> **Items from a data source**:
++++++
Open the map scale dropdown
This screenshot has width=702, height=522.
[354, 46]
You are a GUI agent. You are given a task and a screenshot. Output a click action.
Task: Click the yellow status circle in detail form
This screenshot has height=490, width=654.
++++++
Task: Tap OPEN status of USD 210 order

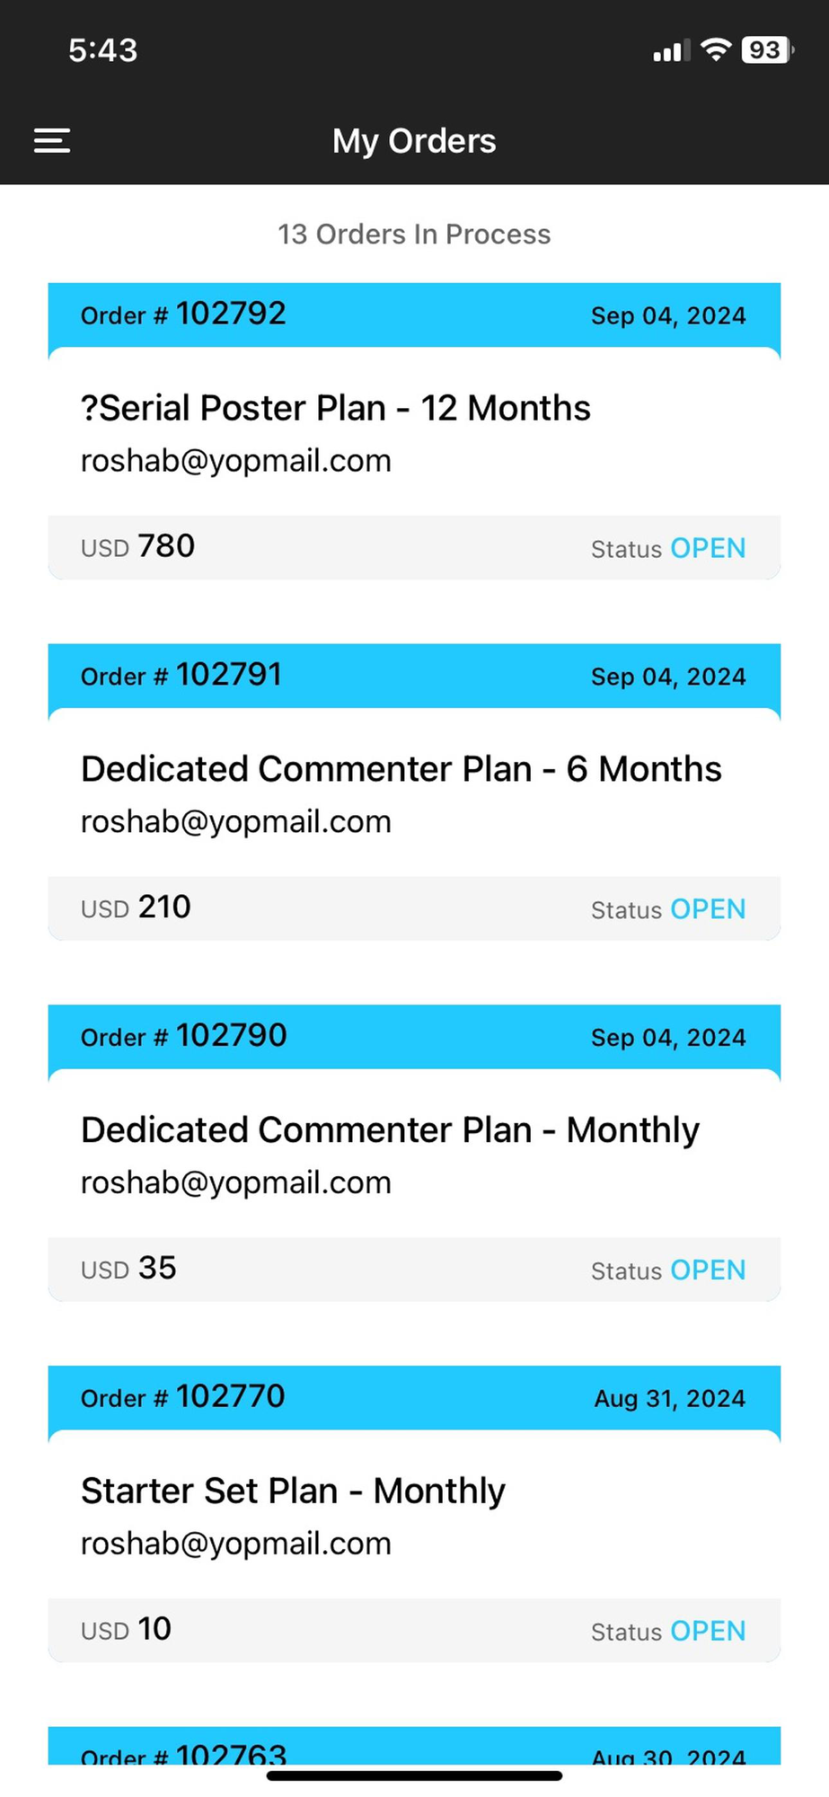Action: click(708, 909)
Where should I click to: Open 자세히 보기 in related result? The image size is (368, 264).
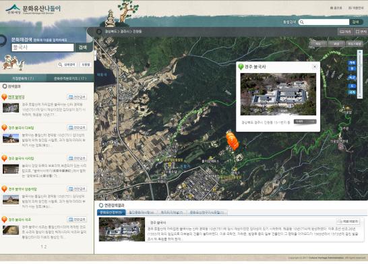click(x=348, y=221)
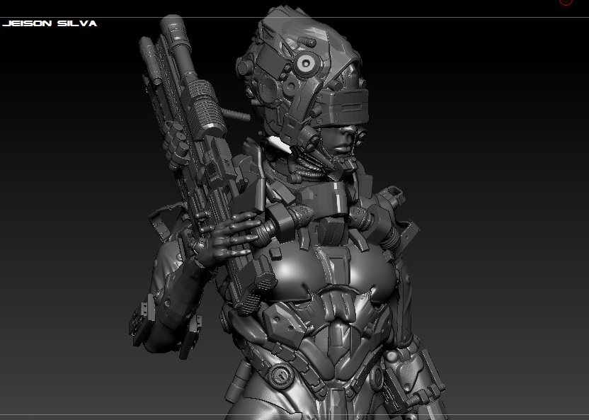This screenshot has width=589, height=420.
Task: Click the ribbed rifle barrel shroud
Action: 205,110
++++++
> **What to produce**: From the records above, copy out the line with "You are a GUI", the line with "This screenshot has height=490, width=654.", and every line between them, word for word.

> **Task result**:
You are a GUI agent. You are given a task and a screenshot. Output a click action.
Task: Click the yellow status circle in detail form
This screenshot has height=490, width=654.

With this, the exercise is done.